Task to complete — Copy everything from the start of the rows down to the line containing "Looking at the screenshot, I should [330, 608].", renaming "dropdown" to "menu" and leaving all else unchanged.

╭─ Records for the exercise

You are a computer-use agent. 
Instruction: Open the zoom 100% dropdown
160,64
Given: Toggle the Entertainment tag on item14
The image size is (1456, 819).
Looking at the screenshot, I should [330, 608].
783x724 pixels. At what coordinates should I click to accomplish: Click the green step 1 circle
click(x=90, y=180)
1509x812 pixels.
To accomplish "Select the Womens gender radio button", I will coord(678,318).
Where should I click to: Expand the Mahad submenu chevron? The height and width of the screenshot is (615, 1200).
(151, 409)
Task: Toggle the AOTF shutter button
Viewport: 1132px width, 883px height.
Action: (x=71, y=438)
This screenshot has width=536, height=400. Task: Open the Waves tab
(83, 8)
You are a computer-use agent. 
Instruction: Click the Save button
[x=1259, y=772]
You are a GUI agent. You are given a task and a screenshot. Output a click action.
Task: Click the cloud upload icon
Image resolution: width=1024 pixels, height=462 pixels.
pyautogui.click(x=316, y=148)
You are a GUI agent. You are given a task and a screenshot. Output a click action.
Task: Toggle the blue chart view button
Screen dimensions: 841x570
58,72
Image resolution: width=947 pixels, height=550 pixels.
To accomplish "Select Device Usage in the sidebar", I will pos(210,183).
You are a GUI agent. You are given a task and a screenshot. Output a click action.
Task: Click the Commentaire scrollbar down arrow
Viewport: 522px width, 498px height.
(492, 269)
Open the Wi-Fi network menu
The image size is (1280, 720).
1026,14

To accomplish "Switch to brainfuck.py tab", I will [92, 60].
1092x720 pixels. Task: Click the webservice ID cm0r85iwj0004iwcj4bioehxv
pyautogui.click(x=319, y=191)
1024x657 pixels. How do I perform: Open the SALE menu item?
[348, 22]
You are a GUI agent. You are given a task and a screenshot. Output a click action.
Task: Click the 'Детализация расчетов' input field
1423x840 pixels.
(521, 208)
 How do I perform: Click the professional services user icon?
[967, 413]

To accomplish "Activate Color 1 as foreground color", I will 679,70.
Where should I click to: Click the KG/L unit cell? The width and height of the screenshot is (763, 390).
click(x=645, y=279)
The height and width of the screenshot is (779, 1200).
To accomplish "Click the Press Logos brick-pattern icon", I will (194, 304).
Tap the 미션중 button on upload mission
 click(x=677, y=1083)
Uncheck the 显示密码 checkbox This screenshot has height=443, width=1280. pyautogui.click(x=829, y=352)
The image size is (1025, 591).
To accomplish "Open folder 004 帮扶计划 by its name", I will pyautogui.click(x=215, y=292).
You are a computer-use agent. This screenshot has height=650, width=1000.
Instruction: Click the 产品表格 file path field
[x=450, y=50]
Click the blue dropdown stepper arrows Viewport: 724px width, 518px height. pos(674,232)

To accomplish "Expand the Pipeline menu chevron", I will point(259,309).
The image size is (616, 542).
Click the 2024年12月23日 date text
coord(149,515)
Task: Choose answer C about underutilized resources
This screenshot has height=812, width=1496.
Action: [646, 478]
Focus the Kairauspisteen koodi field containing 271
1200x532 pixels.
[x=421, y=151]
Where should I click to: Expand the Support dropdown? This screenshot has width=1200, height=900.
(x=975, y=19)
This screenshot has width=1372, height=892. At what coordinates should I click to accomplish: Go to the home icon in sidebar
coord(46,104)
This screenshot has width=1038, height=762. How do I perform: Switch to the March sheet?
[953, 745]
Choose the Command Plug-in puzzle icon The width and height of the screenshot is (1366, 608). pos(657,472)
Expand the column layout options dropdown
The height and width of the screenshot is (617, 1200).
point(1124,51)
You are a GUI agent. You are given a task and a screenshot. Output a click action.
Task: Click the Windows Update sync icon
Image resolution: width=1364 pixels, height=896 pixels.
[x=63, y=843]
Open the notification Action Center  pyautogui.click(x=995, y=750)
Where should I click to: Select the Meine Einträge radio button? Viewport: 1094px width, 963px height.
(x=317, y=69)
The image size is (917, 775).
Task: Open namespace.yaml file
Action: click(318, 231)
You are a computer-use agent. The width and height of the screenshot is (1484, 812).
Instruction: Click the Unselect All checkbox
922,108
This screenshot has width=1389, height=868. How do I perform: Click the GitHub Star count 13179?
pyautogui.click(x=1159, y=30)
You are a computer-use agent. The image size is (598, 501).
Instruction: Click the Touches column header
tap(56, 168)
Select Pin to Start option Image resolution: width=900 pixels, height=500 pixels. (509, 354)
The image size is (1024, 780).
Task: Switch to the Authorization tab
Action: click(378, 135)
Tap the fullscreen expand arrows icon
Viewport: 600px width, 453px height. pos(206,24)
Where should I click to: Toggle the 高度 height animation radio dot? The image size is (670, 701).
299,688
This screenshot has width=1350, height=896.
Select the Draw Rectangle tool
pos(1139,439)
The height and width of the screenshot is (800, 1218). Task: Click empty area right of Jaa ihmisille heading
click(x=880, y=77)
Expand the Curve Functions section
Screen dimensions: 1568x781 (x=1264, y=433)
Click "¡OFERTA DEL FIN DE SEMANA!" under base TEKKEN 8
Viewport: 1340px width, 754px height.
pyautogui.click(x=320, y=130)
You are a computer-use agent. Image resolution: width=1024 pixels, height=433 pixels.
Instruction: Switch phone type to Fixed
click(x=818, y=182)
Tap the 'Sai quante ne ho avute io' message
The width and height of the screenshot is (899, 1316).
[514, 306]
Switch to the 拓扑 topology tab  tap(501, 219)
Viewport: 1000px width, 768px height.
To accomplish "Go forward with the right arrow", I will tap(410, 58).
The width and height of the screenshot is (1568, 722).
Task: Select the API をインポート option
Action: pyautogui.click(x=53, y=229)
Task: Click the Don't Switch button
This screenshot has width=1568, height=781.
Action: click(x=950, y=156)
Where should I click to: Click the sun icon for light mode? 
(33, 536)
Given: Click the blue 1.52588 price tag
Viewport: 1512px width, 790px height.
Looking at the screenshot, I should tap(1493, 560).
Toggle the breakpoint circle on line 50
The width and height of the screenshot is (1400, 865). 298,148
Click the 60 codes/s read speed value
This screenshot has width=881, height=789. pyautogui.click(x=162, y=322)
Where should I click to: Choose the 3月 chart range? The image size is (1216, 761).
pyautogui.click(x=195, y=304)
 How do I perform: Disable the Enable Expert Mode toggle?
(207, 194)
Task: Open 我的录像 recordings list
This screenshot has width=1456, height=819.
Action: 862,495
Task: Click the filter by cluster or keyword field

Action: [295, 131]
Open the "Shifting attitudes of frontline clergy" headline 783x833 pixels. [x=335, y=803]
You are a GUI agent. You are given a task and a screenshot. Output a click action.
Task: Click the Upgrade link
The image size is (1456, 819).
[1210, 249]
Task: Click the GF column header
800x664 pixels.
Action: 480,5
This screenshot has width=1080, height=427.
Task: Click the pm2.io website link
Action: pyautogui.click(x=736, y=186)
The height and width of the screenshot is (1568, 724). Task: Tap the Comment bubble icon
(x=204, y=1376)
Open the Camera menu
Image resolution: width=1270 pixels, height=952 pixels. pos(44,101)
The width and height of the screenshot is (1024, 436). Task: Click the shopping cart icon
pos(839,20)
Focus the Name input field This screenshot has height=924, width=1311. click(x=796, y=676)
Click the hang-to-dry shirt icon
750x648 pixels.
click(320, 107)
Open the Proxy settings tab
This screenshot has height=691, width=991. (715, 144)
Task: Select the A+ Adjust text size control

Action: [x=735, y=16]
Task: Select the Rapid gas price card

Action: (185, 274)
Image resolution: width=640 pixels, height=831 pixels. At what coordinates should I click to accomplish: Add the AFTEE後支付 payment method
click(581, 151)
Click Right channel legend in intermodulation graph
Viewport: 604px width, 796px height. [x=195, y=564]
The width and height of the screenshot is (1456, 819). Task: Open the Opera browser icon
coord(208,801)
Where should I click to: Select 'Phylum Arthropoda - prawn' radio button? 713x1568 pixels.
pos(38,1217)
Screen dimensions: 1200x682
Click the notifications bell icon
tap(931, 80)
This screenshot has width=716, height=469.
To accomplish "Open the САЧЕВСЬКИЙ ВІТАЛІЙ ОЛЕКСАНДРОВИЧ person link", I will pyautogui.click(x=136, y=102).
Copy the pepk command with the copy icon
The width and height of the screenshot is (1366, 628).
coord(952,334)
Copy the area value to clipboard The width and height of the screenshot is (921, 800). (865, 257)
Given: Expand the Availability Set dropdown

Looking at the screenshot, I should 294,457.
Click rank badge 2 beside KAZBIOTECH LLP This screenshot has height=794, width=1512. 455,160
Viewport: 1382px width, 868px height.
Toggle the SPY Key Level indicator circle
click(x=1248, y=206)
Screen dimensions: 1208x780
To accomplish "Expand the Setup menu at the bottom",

╰─

Output —
You are a computer-use agent. 
Instruction: Open the zoom 100% menu
160,64
Given: Toggle the Entertainment tag on item14
The image size is (1456, 819).
Looking at the screenshot, I should [330, 608].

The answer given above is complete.